→ **Exercise**
Please output the section of the listing below that opens with the line containing "Impressum (76, 1534)" and closes with the line containing "Macchina laser CO2 frazionaria (113, 2470)", exactly and with nothing else.

━━━

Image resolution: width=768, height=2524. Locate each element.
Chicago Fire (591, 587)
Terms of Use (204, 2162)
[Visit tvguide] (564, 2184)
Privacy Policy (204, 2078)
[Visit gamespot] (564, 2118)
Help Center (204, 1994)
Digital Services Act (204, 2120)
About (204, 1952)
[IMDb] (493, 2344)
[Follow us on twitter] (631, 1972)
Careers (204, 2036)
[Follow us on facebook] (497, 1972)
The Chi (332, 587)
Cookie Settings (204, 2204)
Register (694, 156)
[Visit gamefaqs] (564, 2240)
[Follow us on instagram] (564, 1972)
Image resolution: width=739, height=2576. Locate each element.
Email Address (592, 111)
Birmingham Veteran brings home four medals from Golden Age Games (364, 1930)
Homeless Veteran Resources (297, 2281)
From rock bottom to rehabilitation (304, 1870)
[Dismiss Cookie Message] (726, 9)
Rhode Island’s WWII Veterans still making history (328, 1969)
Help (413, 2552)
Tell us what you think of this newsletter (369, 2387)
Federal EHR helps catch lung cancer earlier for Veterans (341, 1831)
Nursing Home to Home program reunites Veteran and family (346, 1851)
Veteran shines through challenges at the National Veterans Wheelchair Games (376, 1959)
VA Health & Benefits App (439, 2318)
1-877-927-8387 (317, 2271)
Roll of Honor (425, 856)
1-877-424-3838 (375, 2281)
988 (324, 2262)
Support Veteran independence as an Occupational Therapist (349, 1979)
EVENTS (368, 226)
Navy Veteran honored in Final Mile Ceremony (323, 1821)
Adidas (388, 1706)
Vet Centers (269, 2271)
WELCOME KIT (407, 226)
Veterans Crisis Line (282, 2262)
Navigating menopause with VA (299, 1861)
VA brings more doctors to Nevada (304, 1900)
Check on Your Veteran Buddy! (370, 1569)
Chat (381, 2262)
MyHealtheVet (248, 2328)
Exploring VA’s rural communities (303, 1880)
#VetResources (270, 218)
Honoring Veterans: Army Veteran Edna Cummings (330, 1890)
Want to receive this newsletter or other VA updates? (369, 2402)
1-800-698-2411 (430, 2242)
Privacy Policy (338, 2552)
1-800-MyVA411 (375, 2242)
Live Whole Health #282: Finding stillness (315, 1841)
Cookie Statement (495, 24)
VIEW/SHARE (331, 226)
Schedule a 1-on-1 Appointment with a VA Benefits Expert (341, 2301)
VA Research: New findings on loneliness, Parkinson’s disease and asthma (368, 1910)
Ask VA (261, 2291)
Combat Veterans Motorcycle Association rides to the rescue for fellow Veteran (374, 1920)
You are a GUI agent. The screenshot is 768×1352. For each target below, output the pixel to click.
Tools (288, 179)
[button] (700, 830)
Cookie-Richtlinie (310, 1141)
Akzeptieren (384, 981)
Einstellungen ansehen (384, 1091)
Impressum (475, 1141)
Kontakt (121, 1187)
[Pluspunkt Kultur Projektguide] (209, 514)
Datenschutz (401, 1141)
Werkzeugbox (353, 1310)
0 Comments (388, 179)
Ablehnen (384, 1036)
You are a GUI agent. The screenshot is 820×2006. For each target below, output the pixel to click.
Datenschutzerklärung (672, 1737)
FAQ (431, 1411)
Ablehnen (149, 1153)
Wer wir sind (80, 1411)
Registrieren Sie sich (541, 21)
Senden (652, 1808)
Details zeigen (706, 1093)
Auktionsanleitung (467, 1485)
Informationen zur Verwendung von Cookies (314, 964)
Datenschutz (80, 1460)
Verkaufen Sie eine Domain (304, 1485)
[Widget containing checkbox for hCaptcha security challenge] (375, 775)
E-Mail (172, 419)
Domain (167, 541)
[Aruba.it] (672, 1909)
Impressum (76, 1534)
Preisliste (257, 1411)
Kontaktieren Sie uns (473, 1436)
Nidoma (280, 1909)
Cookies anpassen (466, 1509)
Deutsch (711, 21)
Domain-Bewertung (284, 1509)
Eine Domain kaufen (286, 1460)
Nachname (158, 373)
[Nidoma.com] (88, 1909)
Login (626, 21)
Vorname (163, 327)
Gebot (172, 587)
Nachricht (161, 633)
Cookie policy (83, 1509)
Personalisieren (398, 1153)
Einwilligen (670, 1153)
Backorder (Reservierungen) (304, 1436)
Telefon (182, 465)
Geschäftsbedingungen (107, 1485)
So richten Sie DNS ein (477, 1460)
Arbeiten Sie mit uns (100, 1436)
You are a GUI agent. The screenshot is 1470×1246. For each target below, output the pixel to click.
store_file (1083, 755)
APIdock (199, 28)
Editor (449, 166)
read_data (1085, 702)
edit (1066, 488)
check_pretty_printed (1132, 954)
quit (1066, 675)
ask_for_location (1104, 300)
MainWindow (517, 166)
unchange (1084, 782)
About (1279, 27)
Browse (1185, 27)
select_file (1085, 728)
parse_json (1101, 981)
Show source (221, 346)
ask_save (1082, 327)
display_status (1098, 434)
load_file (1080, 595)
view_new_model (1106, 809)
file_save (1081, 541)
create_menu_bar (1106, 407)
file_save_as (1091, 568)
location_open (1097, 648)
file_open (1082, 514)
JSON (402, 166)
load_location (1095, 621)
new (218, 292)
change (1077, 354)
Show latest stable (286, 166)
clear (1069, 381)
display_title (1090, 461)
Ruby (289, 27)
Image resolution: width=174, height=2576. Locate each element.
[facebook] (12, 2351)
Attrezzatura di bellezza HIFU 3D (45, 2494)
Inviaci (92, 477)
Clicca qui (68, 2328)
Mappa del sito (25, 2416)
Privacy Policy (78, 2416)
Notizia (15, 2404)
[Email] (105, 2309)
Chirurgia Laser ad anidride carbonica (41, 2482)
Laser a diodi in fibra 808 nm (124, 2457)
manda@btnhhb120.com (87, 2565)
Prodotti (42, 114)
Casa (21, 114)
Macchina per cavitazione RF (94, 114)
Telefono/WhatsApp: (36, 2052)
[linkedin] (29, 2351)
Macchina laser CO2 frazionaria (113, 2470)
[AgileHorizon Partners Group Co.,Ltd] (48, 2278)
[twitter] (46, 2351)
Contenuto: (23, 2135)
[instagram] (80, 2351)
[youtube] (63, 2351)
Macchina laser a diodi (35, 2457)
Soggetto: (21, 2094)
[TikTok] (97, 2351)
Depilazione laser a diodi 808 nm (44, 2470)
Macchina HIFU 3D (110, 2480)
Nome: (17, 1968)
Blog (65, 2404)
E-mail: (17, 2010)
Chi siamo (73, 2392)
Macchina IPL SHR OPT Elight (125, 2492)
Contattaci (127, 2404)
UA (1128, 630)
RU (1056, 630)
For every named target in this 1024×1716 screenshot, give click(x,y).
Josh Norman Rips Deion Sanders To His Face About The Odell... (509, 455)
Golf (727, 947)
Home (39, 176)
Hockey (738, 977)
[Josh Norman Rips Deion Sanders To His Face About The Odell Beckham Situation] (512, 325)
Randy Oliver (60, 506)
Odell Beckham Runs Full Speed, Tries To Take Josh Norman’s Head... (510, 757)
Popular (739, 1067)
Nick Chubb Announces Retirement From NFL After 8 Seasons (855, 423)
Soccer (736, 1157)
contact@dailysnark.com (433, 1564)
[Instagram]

━━━

→ **Solution to this task**
Impressum (76, 1534)
Preisliste (257, 1411)
Kontaktieren Sie uns (473, 1436)
Nidoma (280, 1909)
Cookies anpassen (466, 1509)
Deutsch (711, 21)
Domain-Bewertung (284, 1509)
Eine Domain kaufen (286, 1460)
Nachname (158, 373)
[Nidoma.com] (88, 1909)
Login (626, 21)
Vorname (163, 327)
Gebot (172, 587)
Nachricht (161, 633)
Cookie policy (83, 1509)
Personalisieren (398, 1153)
Einwilligen (670, 1153)
Backorder (Reservierungen) (304, 1436)
Telefon (182, 465)
Geschäftsbedingungen (107, 1485)
So richten Sie DNS ein (477, 1460)
Arbeiten Sie mit uns (100, 1436)
You are a GUI agent. The screenshot is 1470×1246. For each target below, output the pixel to click.
store_file (1083, 755)
APIdock (199, 28)
Editor (449, 166)
read_data (1085, 702)
edit (1066, 488)
check_pretty_printed (1132, 954)
quit (1066, 675)
ask_for_location (1104, 300)
MainWindow (517, 166)
unchange (1084, 782)
About (1279, 27)
Browse (1185, 27)
select_file (1085, 728)
parse_json (1101, 981)
Show source (221, 346)
ask_save (1082, 327)
display_status (1098, 434)
load_file (1080, 595)
view_new_model (1106, 809)
file_save (1081, 541)
create_menu_bar (1106, 407)
file_save_as (1091, 568)
location_open (1097, 648)
file_open (1082, 514)
JSON (402, 166)
load_location (1095, 621)
new (218, 292)
change (1077, 354)
Show latest stable (286, 166)
clear (1069, 381)
display_title (1090, 461)
Ruby (289, 27)
Image resolution: width=174, height=2576. Locate each element.
[facebook] (12, 2351)
Attrezzatura di bellezza HIFU 3D (45, 2494)
Inviaci (92, 477)
Clicca qui (68, 2328)
Mappa del sito (25, 2416)
Privacy Policy (78, 2416)
Notizia (15, 2404)
[Email] (105, 2309)
Chirurgia Laser ad anidride carbonica (41, 2482)
Laser a diodi in fibra 808 nm (124, 2457)
manda@btnhhb120.com (87, 2565)
Prodotti (42, 114)
Casa (21, 114)
Macchina per cavitazione RF (94, 114)
Telefono/WhatsApp: (36, 2052)
[linkedin] (29, 2351)
Macchina laser CO2 frazionaria (113, 2470)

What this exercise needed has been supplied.